С этим связана и вторая особенность прозы Муравьевой, которая тоже роднит ее с набоковским подходом к строительству словесного ряда. Особого рода опыт автор пытается передать сквозь реалии жизни как таковой, но и через поиск некоего неизбежного слова и тонкое плетение словесного узора. Сдается, она верит в онтологизм слова и пробует выявить его, нащупать и зафиксировать как нетканую ткань, своего рода ауру, сеть, в которую можно поймать что-то сверхочевидное. Что-то вибрирует у нее меж слов, как если бы тут возникала сущностная связь с инобытием. Это трудно показать одной цитатой, но попробую. Вот, из места в финале, когда герои прошли отмеренную ими в романе часть жизненного пути: «Они достали икону из мешка и в свете костра прислонили ее к стволу близкого дуба.
Разбегаются завязи воды по гладкому золоту, и водою глядят темные свечи-глаза, Волгой речи русской.
Небо над кругом дубравы стало медленно наполняться бледно-пунцовым светом.

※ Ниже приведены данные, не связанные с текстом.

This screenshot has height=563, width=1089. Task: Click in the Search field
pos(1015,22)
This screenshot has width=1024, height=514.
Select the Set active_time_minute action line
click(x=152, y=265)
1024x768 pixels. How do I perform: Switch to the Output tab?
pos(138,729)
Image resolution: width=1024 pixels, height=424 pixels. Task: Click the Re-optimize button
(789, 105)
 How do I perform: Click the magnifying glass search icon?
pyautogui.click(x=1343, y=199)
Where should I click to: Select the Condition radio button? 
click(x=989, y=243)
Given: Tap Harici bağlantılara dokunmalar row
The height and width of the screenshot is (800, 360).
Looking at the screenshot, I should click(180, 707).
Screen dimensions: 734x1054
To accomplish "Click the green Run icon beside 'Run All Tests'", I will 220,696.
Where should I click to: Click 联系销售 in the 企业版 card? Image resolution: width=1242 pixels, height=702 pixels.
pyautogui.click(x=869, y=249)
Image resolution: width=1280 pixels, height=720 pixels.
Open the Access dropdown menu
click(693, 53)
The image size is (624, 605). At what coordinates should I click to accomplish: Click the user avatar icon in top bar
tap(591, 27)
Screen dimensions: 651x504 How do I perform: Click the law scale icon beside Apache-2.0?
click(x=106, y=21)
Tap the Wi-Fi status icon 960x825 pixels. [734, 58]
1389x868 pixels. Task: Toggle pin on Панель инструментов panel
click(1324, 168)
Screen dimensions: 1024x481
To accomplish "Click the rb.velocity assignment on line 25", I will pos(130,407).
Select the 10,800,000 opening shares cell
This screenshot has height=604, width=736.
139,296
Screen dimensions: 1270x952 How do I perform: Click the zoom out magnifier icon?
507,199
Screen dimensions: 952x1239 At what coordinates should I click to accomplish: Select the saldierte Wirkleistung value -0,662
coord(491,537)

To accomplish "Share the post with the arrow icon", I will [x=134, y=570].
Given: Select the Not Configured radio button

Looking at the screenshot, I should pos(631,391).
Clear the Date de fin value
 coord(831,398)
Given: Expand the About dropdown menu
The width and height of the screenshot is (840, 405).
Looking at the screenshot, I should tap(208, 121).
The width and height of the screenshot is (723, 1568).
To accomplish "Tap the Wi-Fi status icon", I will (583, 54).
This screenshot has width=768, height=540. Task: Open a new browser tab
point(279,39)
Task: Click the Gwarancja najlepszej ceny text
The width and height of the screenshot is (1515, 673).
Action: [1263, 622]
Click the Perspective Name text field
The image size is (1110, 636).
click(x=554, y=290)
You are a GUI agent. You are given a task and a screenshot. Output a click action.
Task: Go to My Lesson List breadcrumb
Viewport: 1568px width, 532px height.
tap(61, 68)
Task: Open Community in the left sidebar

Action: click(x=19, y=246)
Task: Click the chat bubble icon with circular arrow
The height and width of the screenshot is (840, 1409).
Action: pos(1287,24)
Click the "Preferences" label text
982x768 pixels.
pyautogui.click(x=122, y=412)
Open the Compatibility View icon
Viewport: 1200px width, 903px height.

И когда первый гул колокола ударил из-за стволов, оба они встали от костра и стали смотреть туда, где был один лес, где ничего не могло быть.
Пламя и вода, расплавленный звон и зов, вбирающий в свою чашу звездное небо и полную речь мира, драгоценные книги и дорогую землю, сокровенные терема меда и воинский камень крепостей, леса и холмы, заливные луга и северные реки, многоцветные травы, в которых конный потонет, рыскающих зверей и спящих птиц, боль и ярость сиротства, трапезу и ликование встречи, гудел за деревьями.
На миг все ушло, словно затворилось, но вновь потом в соснах стал плавиться и гудеть ошеломленный воздух, и колокол полногласно выкатился, словно золотой колоб.
- Это наша церковь в Полдневице звонит, – сказала Лялька очень тихо, глядя перед собой, в темные заросли.
Степа стоял у самого дуба, и под ногами у него пела земля. Черными своими глазами, живой, живой, не погибший, он смотрел туда, где стронулось в воздухе, и отомкнулись невидимые засовы, и великое таусинное царство снова позвало их».
Наверное, не всякому читателю будут интересны такие поиски, но нельзя сомневаться в их симптоматичности. Они созвучны тому свободно-персональному движению в искусстве и в жизни, которое образует нерв современной эпохи.
Евгений Анатольевич Ермолин - заместитель главного редактора журнала «Континент», литературный критик, журналист, историк культуры, блогер.